Data provided -
┄┄┄┄┄┄┄┄┄┄

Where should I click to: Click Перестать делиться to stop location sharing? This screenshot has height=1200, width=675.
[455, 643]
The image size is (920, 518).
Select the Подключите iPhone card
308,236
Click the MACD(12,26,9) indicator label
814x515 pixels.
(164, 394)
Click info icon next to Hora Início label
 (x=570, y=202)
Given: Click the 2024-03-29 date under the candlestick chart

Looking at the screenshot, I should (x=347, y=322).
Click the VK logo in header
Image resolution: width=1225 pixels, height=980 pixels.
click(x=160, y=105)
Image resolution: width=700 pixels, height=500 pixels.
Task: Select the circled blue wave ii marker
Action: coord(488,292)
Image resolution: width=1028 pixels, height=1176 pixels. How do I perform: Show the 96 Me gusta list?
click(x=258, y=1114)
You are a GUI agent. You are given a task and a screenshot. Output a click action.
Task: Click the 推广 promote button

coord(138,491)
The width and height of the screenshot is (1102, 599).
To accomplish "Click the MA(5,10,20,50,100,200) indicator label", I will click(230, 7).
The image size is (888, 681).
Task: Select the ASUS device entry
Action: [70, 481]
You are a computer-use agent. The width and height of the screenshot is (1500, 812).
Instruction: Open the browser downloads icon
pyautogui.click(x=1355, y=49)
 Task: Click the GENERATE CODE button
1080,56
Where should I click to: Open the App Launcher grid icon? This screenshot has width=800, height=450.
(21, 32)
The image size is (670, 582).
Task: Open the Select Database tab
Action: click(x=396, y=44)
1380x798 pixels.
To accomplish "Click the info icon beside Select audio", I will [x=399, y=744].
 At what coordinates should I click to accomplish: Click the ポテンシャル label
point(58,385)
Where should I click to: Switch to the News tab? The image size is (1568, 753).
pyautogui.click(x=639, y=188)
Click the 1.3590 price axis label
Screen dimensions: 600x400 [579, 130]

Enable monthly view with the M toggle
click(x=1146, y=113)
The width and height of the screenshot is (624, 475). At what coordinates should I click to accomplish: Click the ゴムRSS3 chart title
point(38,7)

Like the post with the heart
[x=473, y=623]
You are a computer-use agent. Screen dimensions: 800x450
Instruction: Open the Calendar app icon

┄┄┄┄┄┄┄┄┄┄

To do -
Report each line in the entries where the string "computer" occurs.

Your response -
You are a computer-use agent. The width and height of the screenshot is (1500, 812).
You are a computer-use agent. Screen dimensions: 800x450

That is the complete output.